As the human-pet relationship continues to deepen, many tech devices have been developed to allow for remote connection. Humans can automate feedings and peek in to their pets’ day via camera. However, animals have no way of connecting to their humans.
That’s why a team of researchers from the University of Glasgow in Scotland developed a technology that made it all possible.
Their paper explores the creation of a video call device that allows a dog to remotely call their human, giving the animal control over technology in their home. After building and prototyping a novel interaction method over several weeks and iterations, the team tested the system with a dog and a human. After analyzing their experience and data, they reflected on power relations, how to quantify an animal’s user experience and what interactive internet systems look like with animal users.

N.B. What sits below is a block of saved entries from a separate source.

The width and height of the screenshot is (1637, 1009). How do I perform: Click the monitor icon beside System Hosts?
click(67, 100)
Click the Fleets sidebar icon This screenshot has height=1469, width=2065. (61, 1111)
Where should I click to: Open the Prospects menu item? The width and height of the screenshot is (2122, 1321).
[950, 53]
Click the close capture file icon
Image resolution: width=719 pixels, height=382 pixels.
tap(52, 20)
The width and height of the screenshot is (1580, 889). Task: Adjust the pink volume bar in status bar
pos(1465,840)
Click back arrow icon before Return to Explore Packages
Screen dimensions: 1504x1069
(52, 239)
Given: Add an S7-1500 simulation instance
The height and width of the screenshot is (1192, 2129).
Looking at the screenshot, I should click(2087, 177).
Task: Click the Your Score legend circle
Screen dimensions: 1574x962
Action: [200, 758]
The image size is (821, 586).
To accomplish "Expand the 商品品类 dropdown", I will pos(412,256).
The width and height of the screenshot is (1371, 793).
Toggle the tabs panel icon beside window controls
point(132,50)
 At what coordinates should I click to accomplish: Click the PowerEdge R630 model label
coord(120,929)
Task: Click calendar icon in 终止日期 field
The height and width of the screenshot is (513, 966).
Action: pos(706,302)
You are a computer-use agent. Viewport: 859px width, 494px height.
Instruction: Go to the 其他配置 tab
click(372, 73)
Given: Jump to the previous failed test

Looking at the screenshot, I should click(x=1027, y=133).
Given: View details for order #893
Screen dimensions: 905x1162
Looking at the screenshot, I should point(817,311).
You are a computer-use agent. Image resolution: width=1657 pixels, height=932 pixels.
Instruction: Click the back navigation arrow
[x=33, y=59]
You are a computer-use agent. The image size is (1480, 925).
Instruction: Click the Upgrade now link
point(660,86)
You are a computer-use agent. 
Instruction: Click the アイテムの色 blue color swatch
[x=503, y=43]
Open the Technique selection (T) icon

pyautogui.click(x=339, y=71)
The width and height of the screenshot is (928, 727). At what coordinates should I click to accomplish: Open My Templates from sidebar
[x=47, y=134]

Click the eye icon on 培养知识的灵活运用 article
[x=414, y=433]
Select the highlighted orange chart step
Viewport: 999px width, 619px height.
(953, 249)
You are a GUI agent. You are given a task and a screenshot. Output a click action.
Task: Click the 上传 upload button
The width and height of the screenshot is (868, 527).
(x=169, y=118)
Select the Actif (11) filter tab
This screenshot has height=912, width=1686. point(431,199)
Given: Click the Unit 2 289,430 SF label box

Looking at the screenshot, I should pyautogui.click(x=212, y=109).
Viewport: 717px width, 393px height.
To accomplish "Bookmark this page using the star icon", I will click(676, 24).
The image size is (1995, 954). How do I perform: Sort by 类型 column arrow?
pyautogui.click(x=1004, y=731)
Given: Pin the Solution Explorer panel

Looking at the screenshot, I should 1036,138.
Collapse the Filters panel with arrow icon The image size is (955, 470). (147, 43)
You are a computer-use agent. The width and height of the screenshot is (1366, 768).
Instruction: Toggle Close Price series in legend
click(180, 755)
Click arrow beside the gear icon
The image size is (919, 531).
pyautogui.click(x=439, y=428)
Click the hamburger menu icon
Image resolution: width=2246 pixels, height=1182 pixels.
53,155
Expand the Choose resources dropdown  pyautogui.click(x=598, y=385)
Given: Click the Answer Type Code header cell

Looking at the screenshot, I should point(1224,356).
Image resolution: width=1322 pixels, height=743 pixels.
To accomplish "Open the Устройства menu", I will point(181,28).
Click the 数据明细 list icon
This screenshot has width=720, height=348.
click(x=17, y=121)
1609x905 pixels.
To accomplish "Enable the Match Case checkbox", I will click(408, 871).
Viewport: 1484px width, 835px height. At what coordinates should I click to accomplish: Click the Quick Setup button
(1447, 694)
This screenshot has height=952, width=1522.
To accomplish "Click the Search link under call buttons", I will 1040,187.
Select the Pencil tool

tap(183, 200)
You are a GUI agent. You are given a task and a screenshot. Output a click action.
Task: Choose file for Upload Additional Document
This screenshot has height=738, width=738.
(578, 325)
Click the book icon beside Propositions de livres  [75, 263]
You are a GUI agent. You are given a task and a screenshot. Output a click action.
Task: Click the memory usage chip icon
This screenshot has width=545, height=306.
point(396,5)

DogPhone is the result of a collaboration between Dr. Ilyena Hirskyj-Douglas, of the University of Glasgow, and her 10-year-old Labrador, Zack, along with colleagues from Aalto University in Finland. In this video, DogPhone allows Zack to call Dr. Hirskyj-Douglas by picking up and shaking a ball that is equipped with an accelerometer. When the accelerometer senses movement, it initiates a video call on a laptop in their living room, allowing Zack to see and interact with his owner whenever he chooses.
Zack’s owner can also use the system to call him, and he is free to answer or ignore the call. Dr Hirsky-Douglas is a specialist in animal-computer interaction at the University’s School of Computing Science, who researches new ways to enrich pets’ lives through technology.